### Request A:
Please repeat the lines of the listing below word for word, everything from the line containing "Where should I click to: Open" down to the line containing "tap(15, 16)", including both of those lines.

### Page text:
This disturbance is launched by Shrek and Fiona’s trip to the aptly-named Far Far Away to reconnect with Fiona’s parents, King Harold (John Cleese) and Queen Lillian (Julie Andrews), who are unaware of the fact that Fiona married an ogre and is now an ogre herself. Far Far Away, as a kingdom teeming with fairytale archetypes played to their most hyperbolic, contrasts the muddied existence that Shrek and Fiona call their life. The exaggerated quality of this kingdom and its stark contrast to The Swamp poke fun at the superficial, dichotomous nature of fairy tales proper and the ridiculousness of the constructs upon which they are predicated: if you don’t find your Prince Charming, you’re better off dead (or, at least, in a state of eternal slumber). 

A screen still from Shrek 2, featuring Fairy Godmother and Prince Charming as the plan an evil scheme in their horse-drawn carriage. The Fairy Godmother leans in as she speaks, towards the camera.

The film’s antagonists, in being a mother-son Fairy Godmother (Jennifer Saunders) and Prince Charming (Rupert Everett) duo, only add to the genius of this film. We understand the traditional Fairy Godmother as benevolent, almost divine, with her sole purpose to grant wishes and aid the journey of the docile Princess Protagonist. Here, the Fairy Godmother is deliciously conniving: an exploitative capitalist, who revels in fine-print contracts and wishful debt-collecting, and is summoned by teardrops. Prince Charming, who is traditionally understood as the too-perfect white knight, is a whiny, spoiled misogynist characteristically disgruntled by his failure to reach Fiona before Shrek did. These characters rivalling a pair of ogres, who would traditionally be understood as the antagonists, does away with our neat understandings of good and bad that are dependent upon whom can best approximate constructs of beauty.

If the villains’ characterization is not enough, their in-story alignment is even more interesting. The Fairy Godmother and Prince Charming have a vested interest in breaking up Fiona and Shrek, as the Fairy Godmother had made a deal with Fiona’s own father to have Prince Charming marry Fiona. We find out, later, that King Harold was a frog, and it is his deal with the Fairy Godmother that granted him a human identity at the expense of Fiona’s ability to freely marry. Yet another fairy tale convention has been undone; a kiss did not turn the frog into a human prince, but a deal with the metaphoric devil did. The price of beauty, this film continues to implore, is a price too high.

### Request B:
Quote the Shrek 2 essay above word for word, everything from "This disturbance is" down to "of eternal slumber).".

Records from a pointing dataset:
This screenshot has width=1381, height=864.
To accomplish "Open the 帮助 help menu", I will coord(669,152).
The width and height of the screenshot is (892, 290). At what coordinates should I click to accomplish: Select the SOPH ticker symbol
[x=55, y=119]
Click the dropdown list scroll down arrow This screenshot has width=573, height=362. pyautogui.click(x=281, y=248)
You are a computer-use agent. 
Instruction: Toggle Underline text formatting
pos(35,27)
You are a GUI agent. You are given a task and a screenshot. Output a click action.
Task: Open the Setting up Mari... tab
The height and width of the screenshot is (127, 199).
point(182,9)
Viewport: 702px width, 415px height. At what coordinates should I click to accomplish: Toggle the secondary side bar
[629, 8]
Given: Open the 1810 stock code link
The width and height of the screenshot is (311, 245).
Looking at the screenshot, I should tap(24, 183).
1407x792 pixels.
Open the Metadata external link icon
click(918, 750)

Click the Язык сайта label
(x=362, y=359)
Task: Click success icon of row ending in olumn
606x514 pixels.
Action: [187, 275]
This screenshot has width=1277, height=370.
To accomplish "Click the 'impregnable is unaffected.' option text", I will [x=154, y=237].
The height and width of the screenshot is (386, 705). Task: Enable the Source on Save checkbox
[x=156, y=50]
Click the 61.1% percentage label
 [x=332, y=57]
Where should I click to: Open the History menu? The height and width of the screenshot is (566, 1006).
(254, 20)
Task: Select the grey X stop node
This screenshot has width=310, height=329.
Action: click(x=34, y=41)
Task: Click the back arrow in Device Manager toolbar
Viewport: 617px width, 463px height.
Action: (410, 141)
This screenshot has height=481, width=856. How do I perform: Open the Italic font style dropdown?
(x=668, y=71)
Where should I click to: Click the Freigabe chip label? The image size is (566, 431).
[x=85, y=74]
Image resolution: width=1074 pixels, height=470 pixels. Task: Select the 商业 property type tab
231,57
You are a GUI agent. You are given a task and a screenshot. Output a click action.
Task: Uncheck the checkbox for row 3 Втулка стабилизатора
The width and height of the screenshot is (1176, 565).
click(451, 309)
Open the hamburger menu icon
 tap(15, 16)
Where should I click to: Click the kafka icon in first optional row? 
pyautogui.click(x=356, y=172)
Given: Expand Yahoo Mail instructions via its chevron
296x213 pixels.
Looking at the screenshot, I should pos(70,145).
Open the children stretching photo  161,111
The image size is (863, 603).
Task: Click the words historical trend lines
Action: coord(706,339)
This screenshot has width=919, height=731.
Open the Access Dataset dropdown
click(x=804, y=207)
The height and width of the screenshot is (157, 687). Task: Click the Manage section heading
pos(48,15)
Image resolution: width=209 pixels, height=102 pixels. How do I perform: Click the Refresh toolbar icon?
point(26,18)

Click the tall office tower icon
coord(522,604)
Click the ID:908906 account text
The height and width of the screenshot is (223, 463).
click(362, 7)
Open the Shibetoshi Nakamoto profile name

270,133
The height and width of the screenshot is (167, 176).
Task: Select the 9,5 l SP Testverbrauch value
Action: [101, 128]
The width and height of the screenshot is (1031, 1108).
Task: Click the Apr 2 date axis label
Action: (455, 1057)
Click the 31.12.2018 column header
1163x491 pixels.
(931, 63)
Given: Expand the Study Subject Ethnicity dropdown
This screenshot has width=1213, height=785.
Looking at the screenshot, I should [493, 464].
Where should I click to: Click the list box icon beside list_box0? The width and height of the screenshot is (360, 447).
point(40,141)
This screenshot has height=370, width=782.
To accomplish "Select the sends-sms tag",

### Result A:
Where should I click to: Open the History menu? The height and width of the screenshot is (566, 1006).
(254, 20)
Task: Select the grey X stop node
This screenshot has width=310, height=329.
Action: click(x=34, y=41)
Task: Click the back arrow in Device Manager toolbar
Viewport: 617px width, 463px height.
Action: (410, 141)
This screenshot has height=481, width=856. How do I perform: Open the Italic font style dropdown?
(x=668, y=71)
Where should I click to: Click the Freigabe chip label? The image size is (566, 431).
[x=85, y=74]
Image resolution: width=1074 pixels, height=470 pixels. Task: Select the 商业 property type tab
231,57
You are a GUI agent. You are given a task and a screenshot. Output a click action.
Task: Uncheck the checkbox for row 3 Втулка стабилизатора
The width and height of the screenshot is (1176, 565).
click(451, 309)
Open the hamburger menu icon
 tap(15, 16)

### Result B:
This disturbance is launched by Shrek and Fiona’s trip to the aptly-named Far Far Away to reconnect with Fiona’s parents, King Harold (John Cleese) and Queen Lillian (Julie Andrews), who are unaware of the fact that Fiona married an ogre and is now an ogre herself. Far Far Away, as a kingdom teeming with fairytale archetypes played to their most hyperbolic, contrasts the muddied existence that Shrek and Fiona call their life. The exaggerated quality of this kingdom and its stark contrast to The Swamp poke fun at the superficial, dichotomous nature of fairy tales proper and the ridiculousness of the constructs upon which they are predicated: if you don’t find your Prince Charming, you’re better off dead (or, at least, in a state of eternal slumber).